By Gary Seeger, Infoglide Vice President

An intriguing post by Nate Anderson on Ars Technica highlights a difficult reality about today’s easy availability of vast quantities of “anonymized” data. Quoting from a recent paper by Paul Ohm at the University of Colorado Law School, Anderson writes that “as Ohm notes, this illustrates a central reality of data collection: ‘data can either be useful or perfectly anonymous but never both.’”

A seminal study published in 2000 by Latanya Sweeney at Carnegie Mellon opened the issue by proving that a simple combination of a very small number of publicly available attributes can uniquely identify individuals:

“It was found that 87% (216 million of 248 million) of the population in the United States had reported characteristics that likely made them unique based only on {5-digit ZIP, gender, date of birth}. About half of the U.S. population (132 million of 248 million or 53%) are likely to be uniquely identified by only {place, gender, date of birth}, where place is basically the city, town, or municipality in which the person resides… In general, few characteristics are needed to uniquely identify a person.”

Faced with a choice between exploiting easily obtainable data for righteous ends versus the potential misuse of identifying individuals, can an appropriate balance be struck by privacy legislation? Anderson points out that:

“Because most data privacy laws focus on restricting personally identifiable information (PII), most data privacy laws need to be rethought.
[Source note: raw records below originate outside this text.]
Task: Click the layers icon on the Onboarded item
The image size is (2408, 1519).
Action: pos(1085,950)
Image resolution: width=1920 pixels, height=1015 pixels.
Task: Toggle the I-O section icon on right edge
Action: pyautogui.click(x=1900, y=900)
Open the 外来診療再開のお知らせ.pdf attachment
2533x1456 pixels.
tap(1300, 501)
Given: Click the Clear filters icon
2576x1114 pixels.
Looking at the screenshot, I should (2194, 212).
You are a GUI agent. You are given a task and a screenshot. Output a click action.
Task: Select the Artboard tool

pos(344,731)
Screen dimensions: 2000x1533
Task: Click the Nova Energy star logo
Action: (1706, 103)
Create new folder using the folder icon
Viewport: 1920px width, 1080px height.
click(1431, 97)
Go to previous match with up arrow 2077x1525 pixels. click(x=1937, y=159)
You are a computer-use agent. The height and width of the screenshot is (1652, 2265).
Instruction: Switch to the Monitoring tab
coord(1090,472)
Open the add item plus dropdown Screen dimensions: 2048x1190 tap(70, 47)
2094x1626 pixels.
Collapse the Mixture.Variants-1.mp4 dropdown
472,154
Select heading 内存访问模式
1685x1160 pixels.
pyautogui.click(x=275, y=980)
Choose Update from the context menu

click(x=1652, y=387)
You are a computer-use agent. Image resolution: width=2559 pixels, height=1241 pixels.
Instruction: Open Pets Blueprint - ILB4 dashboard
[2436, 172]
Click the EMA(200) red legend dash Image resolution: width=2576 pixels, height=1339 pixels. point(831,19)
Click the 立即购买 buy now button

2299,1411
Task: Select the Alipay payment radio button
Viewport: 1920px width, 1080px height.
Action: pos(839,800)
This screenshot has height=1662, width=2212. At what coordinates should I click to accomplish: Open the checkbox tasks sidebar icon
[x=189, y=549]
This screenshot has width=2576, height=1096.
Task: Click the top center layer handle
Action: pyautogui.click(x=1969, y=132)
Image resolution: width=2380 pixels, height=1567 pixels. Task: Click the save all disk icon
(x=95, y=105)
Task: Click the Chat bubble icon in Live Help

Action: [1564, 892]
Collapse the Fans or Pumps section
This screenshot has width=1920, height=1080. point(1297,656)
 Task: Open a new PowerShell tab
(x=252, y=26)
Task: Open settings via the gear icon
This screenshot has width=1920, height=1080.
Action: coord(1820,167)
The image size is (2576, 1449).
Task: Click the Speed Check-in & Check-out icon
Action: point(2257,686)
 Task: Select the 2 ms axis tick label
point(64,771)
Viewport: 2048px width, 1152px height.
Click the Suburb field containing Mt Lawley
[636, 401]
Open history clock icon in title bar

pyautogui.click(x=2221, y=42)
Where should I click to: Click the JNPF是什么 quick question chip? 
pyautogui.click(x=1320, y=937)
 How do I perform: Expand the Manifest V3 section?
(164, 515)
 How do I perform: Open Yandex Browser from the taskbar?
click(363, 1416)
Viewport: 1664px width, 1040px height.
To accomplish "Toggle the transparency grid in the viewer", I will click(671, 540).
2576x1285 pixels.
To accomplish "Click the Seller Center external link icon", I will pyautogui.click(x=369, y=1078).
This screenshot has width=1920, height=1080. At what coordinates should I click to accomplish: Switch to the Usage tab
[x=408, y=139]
And there won’t be any magic bullet; the measures that are taken will increase privacy or reduce the utility of data, but there will be no way to guarantee maximal usefulness and maximal privacy at the same time.”

Looking at the subject from a business perspective, using technologies such as identity resolution to connect non-obvious data relationships serves many initiatives. It would seem admirable to exploit public records and other forms of publicly available information to mitigate risks, uncover fraud, or track down “bad” guys. Yet some cry foul when the technology exposes individuals who didn’t anticipate that their “private” information would be used to identify and/or track them down.

In the rapidly evolving cyber-information age, the desires, conflicts, and limitations of protecting privacy will continue to be sorted out in the legal realm. Those of us who solve business issues using identity resolution technology will swim in this legal quagmire for many years. Finding an appropriate balance between the protection of individual privacy and bona fide business uses of “public” data will almost certainly be a growing challenge to the moral and legal minds of our community.